- **TASK DETAILS**: Each entry here is to be restated word for word.
BEGIN PROVIDED RECORDS
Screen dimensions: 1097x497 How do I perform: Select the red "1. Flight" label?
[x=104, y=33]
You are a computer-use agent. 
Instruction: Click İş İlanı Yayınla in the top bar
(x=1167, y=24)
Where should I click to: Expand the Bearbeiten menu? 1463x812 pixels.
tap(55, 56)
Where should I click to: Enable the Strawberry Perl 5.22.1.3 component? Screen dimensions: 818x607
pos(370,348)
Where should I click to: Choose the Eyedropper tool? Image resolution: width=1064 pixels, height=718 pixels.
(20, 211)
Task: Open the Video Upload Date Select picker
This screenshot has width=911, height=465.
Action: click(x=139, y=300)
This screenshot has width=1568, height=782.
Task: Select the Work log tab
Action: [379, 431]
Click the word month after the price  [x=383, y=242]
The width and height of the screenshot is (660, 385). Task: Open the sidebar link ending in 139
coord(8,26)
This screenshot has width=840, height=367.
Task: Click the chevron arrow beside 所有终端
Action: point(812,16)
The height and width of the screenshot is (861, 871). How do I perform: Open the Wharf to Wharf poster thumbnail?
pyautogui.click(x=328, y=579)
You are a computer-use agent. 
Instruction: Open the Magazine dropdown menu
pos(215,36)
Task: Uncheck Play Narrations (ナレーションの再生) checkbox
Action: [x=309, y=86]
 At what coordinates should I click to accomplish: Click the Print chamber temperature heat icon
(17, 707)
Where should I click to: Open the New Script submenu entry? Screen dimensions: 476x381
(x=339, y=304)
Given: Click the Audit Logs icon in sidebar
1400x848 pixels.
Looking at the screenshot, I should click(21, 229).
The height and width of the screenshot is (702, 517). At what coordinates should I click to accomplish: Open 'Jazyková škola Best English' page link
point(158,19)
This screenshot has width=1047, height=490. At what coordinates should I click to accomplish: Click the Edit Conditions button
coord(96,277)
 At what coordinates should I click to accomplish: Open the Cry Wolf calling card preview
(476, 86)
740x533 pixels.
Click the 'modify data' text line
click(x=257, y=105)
END PROVIDED RECORDS
- **ANSWER FOR THIS EXERCISE**:
Screen dimensions: 1097x497 How do I perform: Select the red "1. Flight" label?
[x=104, y=33]
You are a computer-use agent. 
Instruction: Click İş İlanı Yayınla in the top bar
(x=1167, y=24)
Where should I click to: Expand the Bearbeiten menu? 1463x812 pixels.
tap(55, 56)
Where should I click to: Enable the Strawberry Perl 5.22.1.3 component? Screen dimensions: 818x607
pos(370,348)
Where should I click to: Choose the Eyedropper tool? Image resolution: width=1064 pixels, height=718 pixels.
(20, 211)
Task: Open the Video Upload Date Select picker
This screenshot has width=911, height=465.
Action: click(x=139, y=300)
This screenshot has width=1568, height=782.
Task: Select the Work log tab
Action: [379, 431]
Click the word month after the price  [x=383, y=242]
The width and height of the screenshot is (660, 385). Task: Open the sidebar link ending in 139
coord(8,26)
This screenshot has width=840, height=367.
Task: Click the chevron arrow beside 所有终端
Action: point(812,16)
The height and width of the screenshot is (861, 871). How do I perform: Open the Wharf to Wharf poster thumbnail?
pyautogui.click(x=328, y=579)
You are a computer-use agent. 
Instruction: Open the Magazine dropdown menu
pos(215,36)
Task: Uncheck Play Narrations (ナレーションの再生) checkbox
Action: [x=309, y=86]
 At what coordinates should I click to accomplish: Click the Print chamber temperature heat icon
(17, 707)
Where should I click to: Open the New Script submenu entry? Screen dimensions: 476x381
(x=339, y=304)
Given: Click the Audit Logs icon in sidebar
1400x848 pixels.
Looking at the screenshot, I should click(21, 229).
The height and width of the screenshot is (702, 517). At what coordinates should I click to accomplish: Open 'Jazyková škola Best English' page link
point(158,19)
This screenshot has width=1047, height=490. At what coordinates should I click to accomplish: Click the Edit Conditions button
coord(96,277)
 At what coordinates should I click to accomplish: Open the Cry Wolf calling card preview
(476, 86)
740x533 pixels.
Click the 'modify data' text line
click(x=257, y=105)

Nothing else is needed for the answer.